The Taliban currently controls more than 20 percent of the schools in Herat, and the chairman of the western Afghanistan province’s education department is “happy” with the result.
Ahmad Razaq Ahmadi, the chairman of Herat’s department of education, disclosed that the Taliban controls 219 of the province’s 969 schools, or nearly 23 percent, according to TOLONews. Ahmadi said his department is unable to administer schools in the districts of Adraskan, Ghoryan, Koshki Kohna, Obe, and Shindand “due to the high level of security threats.”
“In areas where there are security threats, the Taliban undertakes the monitoring, our employees can not undertake monitoring of these schools, therefore the Taliban are monitoring the schools in areas under their control,” Ahmadi said. He then praised the Taliban for administering the schools.
“We are happy with the monitoring by the Taliban, because at least they monitor the schools, for instance, the information which we have from the people in Koshki Kohna district, the Taliban monitor the schools and they control tensions at schools; we are very happy with this work of the Taliban,” added Ahmadi.

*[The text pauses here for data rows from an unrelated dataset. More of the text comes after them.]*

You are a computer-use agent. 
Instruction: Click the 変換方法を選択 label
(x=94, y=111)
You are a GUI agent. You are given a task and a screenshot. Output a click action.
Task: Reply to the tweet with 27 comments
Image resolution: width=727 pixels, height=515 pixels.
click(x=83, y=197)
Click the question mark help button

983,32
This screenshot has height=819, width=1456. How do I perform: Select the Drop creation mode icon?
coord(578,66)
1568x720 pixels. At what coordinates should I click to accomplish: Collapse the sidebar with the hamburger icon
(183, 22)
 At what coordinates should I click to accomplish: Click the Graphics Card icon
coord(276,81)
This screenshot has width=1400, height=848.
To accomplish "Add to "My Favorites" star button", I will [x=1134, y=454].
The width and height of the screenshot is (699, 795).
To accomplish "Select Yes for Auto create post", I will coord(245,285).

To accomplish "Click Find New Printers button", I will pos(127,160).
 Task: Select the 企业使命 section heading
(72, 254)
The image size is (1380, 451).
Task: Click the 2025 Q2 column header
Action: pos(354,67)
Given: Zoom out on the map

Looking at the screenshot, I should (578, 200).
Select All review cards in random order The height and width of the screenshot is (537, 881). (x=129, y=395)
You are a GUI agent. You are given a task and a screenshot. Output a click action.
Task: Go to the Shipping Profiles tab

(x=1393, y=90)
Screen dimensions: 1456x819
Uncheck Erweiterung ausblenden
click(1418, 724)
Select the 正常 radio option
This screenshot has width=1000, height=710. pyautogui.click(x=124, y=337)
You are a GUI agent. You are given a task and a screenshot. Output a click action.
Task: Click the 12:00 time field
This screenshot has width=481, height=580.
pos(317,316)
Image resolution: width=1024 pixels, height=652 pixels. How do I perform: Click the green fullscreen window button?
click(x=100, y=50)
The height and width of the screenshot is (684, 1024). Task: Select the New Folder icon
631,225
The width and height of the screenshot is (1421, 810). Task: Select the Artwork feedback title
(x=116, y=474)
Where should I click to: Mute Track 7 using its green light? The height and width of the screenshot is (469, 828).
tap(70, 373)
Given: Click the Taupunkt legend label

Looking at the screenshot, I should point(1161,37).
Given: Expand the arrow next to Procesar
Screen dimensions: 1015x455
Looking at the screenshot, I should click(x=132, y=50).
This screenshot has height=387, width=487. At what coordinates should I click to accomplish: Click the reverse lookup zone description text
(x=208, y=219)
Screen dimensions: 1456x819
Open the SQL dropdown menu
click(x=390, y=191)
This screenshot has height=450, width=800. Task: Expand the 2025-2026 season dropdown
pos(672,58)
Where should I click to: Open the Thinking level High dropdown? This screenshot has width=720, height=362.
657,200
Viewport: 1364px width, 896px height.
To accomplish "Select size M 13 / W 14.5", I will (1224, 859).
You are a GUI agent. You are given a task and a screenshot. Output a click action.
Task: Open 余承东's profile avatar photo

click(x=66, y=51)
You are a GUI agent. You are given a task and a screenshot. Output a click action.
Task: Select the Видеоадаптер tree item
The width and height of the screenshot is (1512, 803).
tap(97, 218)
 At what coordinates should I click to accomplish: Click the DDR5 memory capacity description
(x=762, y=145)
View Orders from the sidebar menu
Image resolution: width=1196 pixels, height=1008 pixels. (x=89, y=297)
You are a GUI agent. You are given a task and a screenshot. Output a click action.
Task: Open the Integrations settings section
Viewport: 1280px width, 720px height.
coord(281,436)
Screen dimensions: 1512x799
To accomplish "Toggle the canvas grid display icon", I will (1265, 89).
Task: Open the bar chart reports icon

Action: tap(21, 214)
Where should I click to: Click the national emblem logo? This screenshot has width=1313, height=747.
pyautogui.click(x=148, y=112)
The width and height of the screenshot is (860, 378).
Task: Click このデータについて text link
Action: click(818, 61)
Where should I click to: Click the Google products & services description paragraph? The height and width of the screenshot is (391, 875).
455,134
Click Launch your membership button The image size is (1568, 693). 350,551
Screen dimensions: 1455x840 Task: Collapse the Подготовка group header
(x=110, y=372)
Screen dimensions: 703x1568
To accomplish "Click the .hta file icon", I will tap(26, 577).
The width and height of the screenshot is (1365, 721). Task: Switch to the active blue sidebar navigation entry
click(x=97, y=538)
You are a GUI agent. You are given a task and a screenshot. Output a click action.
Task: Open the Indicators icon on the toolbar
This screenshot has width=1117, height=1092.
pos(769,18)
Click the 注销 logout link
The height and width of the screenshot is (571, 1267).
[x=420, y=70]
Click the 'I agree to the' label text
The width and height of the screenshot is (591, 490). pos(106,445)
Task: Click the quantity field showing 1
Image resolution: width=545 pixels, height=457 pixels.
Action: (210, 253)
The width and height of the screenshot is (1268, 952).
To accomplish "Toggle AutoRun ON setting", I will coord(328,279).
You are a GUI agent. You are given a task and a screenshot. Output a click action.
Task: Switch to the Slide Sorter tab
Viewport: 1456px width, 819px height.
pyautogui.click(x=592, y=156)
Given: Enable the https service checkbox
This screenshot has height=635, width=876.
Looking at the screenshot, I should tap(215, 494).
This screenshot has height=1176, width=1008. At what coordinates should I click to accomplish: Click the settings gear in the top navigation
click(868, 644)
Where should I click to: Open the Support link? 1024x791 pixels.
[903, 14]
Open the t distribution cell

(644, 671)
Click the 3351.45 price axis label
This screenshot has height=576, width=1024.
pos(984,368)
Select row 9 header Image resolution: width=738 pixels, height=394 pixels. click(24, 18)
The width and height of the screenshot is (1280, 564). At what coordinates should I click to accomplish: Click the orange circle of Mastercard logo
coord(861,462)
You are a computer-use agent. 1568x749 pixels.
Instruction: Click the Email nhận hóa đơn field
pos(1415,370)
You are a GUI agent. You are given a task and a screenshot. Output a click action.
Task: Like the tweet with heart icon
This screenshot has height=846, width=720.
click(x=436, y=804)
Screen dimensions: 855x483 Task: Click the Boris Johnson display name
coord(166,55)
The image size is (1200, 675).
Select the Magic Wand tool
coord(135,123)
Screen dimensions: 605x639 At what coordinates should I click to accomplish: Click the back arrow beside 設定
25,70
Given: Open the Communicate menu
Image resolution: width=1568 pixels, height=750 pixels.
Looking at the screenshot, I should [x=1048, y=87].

Ahmadi’s disturbing comments reflect a growing attitude of accommodation of the Taliban. As the Taliban has increased its influence in all quarters of the country and has had significant battlefield gains in less populated areas over the past three years, some Afghans view the return of the Taliban to be inevitable.
Mapping Taliban and government control
The report on the status of Herat’s schools highlights the difficulties in attempting to determine control of Afghanistan’s 407 districts.
Of the five districts mentioned by Ahmadi, four — Adraskan, Ghoryan, Koshki Kohna, and Shindand — were previously determined by FDD’s Long War Journal to be contested by the Taliban. Obe, which was assessed to be government controlled or status undetermined, has since been switched to contested.
While the five districts are currently listed as contested, it could be argued that the Taliban’s administration of schools and ability to keep them off limits to government officials indicates a high degree of control of the district.
Currently, FDD’s Long War Journal has determined that the Taliban controls 45 districts and contests another 115. These totals are close to the estimate by the US Special Investigator General for Afghanistan Reconstruction. The Taliban claims a measure of control in 24 additional districts . These claims cannot be independently verified, however the Taliban has been accurate in its reporting of district control in the past. The remaining 223 districts (grey on the map) are either government controlled or, like until today, Herat’s Obe district, their status is unknown.
Bill Roggio is a Senior Fellow at the Foundation for Defense of Democracies and the Editor of FDD’s Long War Journal.